彖に曰く、訟は上剛下險。險にして、健なるは訟。訟は孚有り窒り、惕(おそ)れて中すれば吉とは、剛來たりて中を得るなり。終はれば凶とは、訟、成すべからざるなり。大人を見るに利しとは、中正を尚(たうと)ぶなり。大川を涉るに利しからずとは、淵に入るなり。
象に曰く、天と水と違ひ行くは訟。君子以て事を作(な)すに始を謀(はか)る。
《爻辭》
[五爻 優先]
九五。訟、元吉。
象に曰く、訟、元吉とは、中正を以てなり。
[四爻]
九四。訟を克くせず。

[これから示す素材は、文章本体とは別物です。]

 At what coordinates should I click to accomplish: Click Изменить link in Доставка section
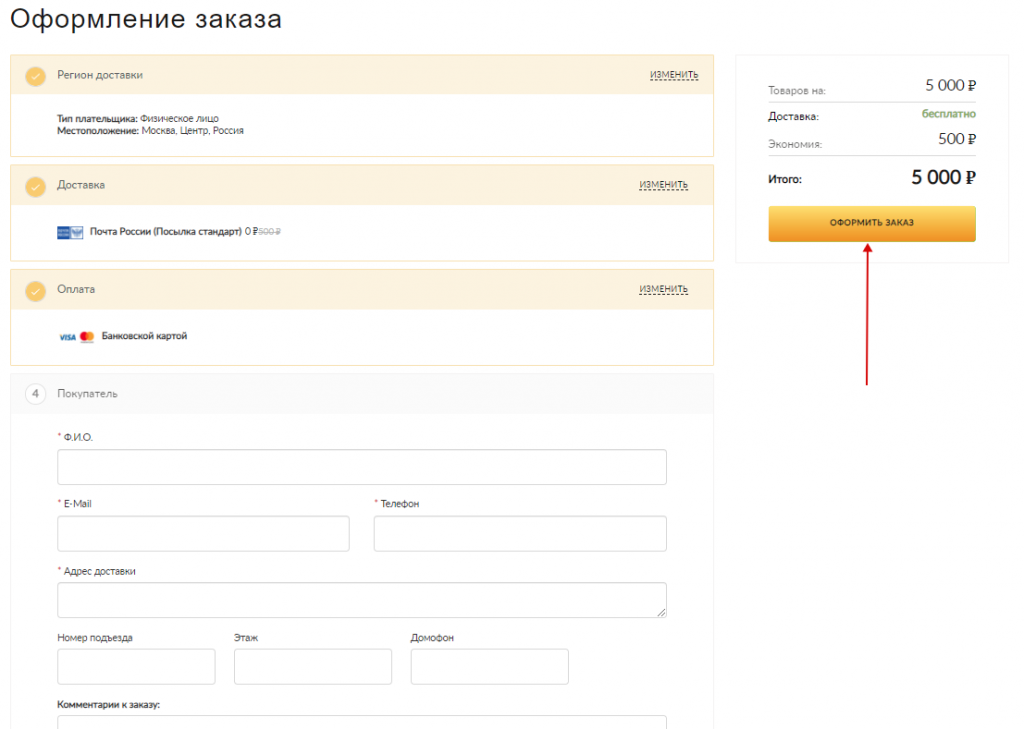click(x=663, y=185)
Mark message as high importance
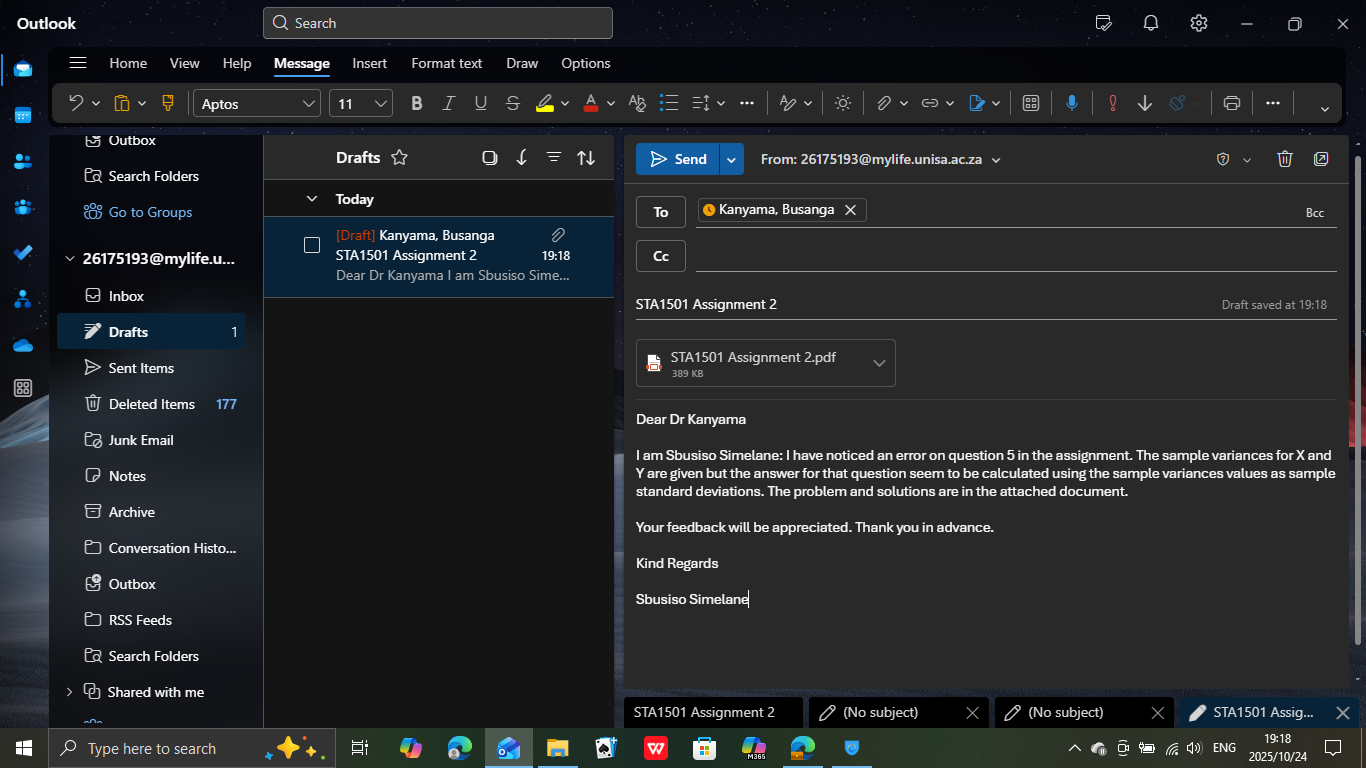 click(x=1112, y=103)
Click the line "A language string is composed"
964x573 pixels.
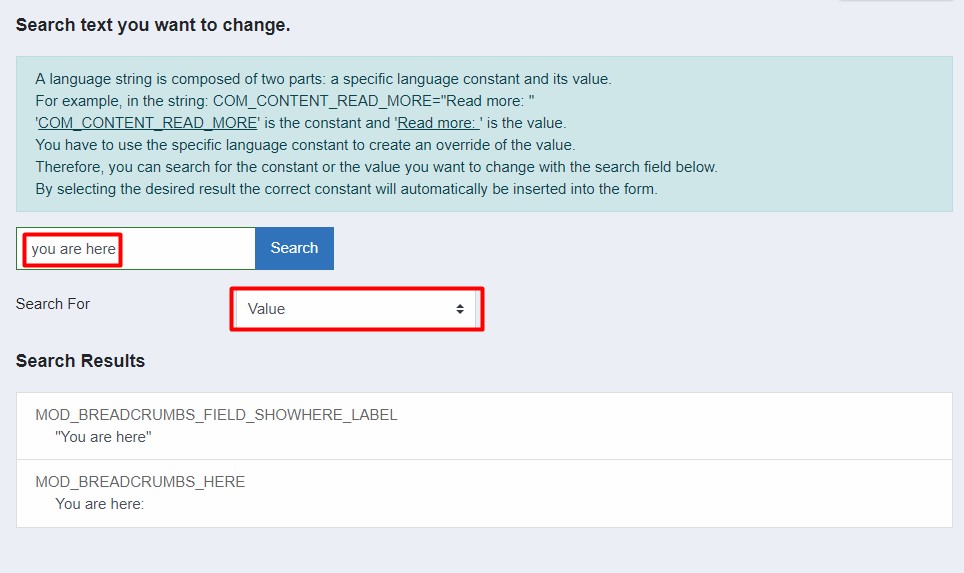323,79
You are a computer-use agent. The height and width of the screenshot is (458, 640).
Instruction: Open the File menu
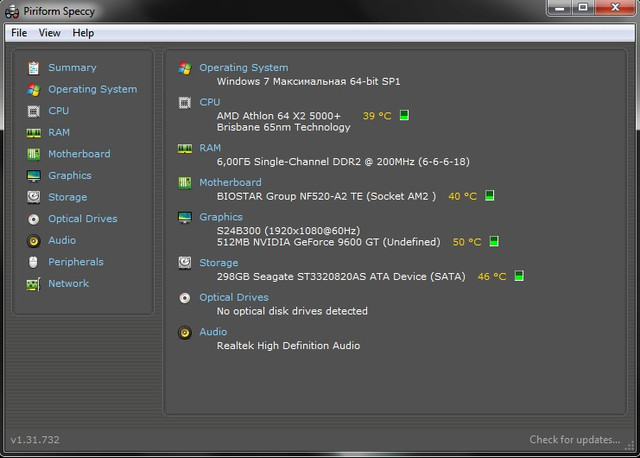(x=19, y=33)
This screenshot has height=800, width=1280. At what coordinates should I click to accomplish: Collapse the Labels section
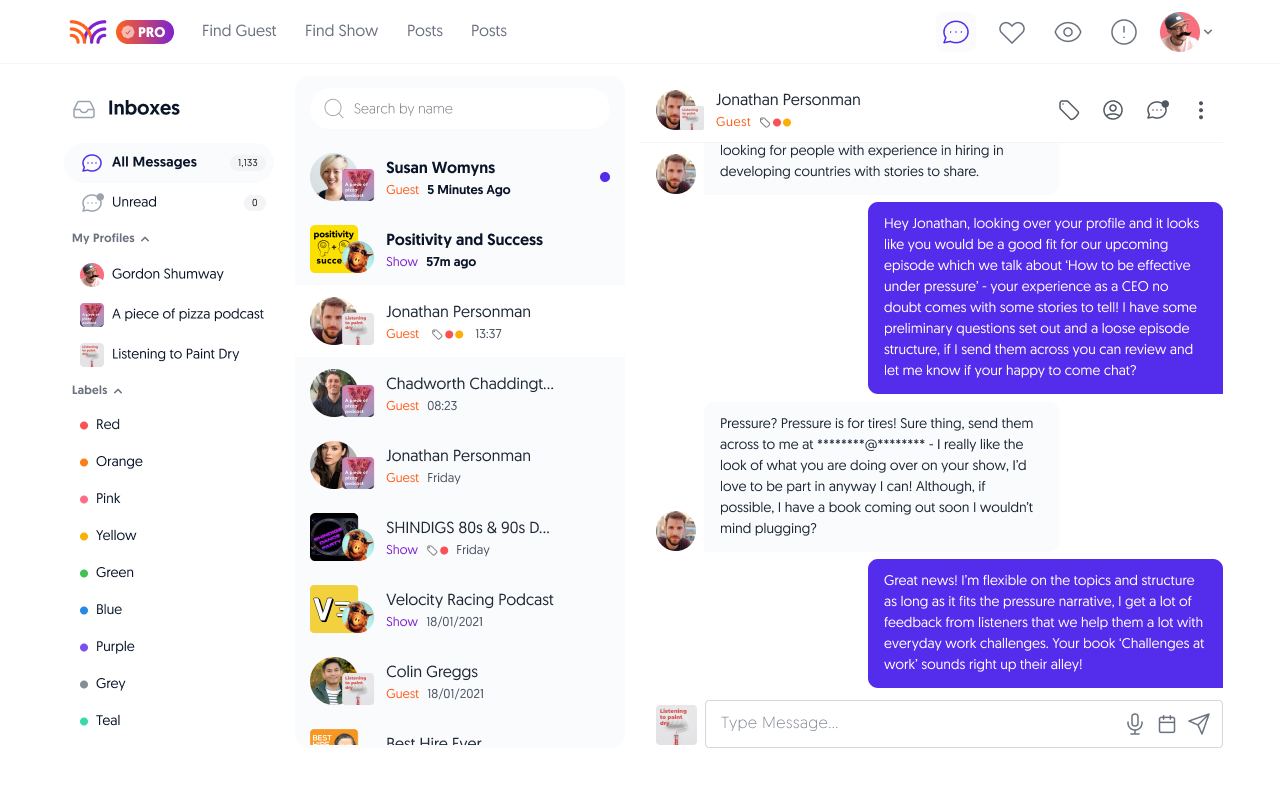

復りて命に卽き、渝へて安貞なれば吉。
象に曰く、復りて命に卽く、渝へて安貞とは、失はざるなり。
【解釋】
〔王弼の解釋〕
《卦辭》
訟は訴える、訴訟の意󠄃味である。外は剛健で、内は陰険である徳の無い人は訴訟を好む。結局のところ、訴訟に勝つことは出来ない。
《爻辭》
[五爻 優先]
尊󠄄位であり、訟の卦の主爻である。中正の考えに基づいて曲直を判断すれば、誤ることはない。公正であれば偏ることなく、邪になることもない。だから、大いに吉である。強すぎれば過酷過ぎ、弱すぎればいい加減になる。中正が第一である。
[四爻]
上に處りて下と訟ひ、以て改變するべき者なり。故に其の咎大ならず。若し能く反りて本の理に從ひ、前の命を變ふれば、貞に安んじて犯されず、其の道を不失はず。仁を爲すは己に由る。故に吉にして之に從ふ。
〔東涯の解釋〕
《卦辭》
五爻は王の位であるが、この王は物事の是非を弁えた裁判が出來る。大川とは内卦の☵を表す。訴訟の結果、原告も被告も最終的には損をする。やらない方が良い。
《爻辭》
[五爻 優先][四爻]
〔根本通明の解釋〕
《卦辭》
天水訟の前の卦の需は飲食の道である。飲食の次に生じるのは、慾による争いである。そこで訟の卦となる。『説文解字』によれば、訟は争である。鄭玄の解には「辨財曰訟」とあり、金から争いが生じ、裁判するのが訟である。訟は容易に起こすべきでなく、誰もが尤もと頷く所が必要である。つまり孚(まこと)が無ければならない。孚は坎の象で水である。水の潮汐は正確で間違いが無いことに由来する。また水は危険なものという象でもある。窒は塞ぐの義で、自分の争いの心を引きとめることである。一旦訟えても仲裁の流れが出て来たなら、中頃で止めるのが良い。剛情にして遂げ終えるのは凶である。
[彖傳]
訟の大なる所では上と下との争いになり、上は何処までも剛にして、下を圧制したり税を課したりする。三・四・五爻目の巽の卦は、利益を志向する象である。そうなれば下は抵抗し、危険で険悪なる心が生じてくる。一旦訟を持ち出すも、上から仲裁の諭しがあれば、中頃で訟を取り下げ止めるのが良い。五爻目は中を得ている陽爻で明君であるから、必ず喜んで服する所となるだろう。
[象傳]
天と水は本は分かれて反対になる所があるが、元来は同じものである。訟をするにも何事においても、抑々の始まりを考えてみなければいけない。
《爻辭》
[五爻 優先]
この五爻の天子は中正である。大いに吉。
[象傳]
天子がどこまでも中世の正しき所を以てするのである。それで中正なりという。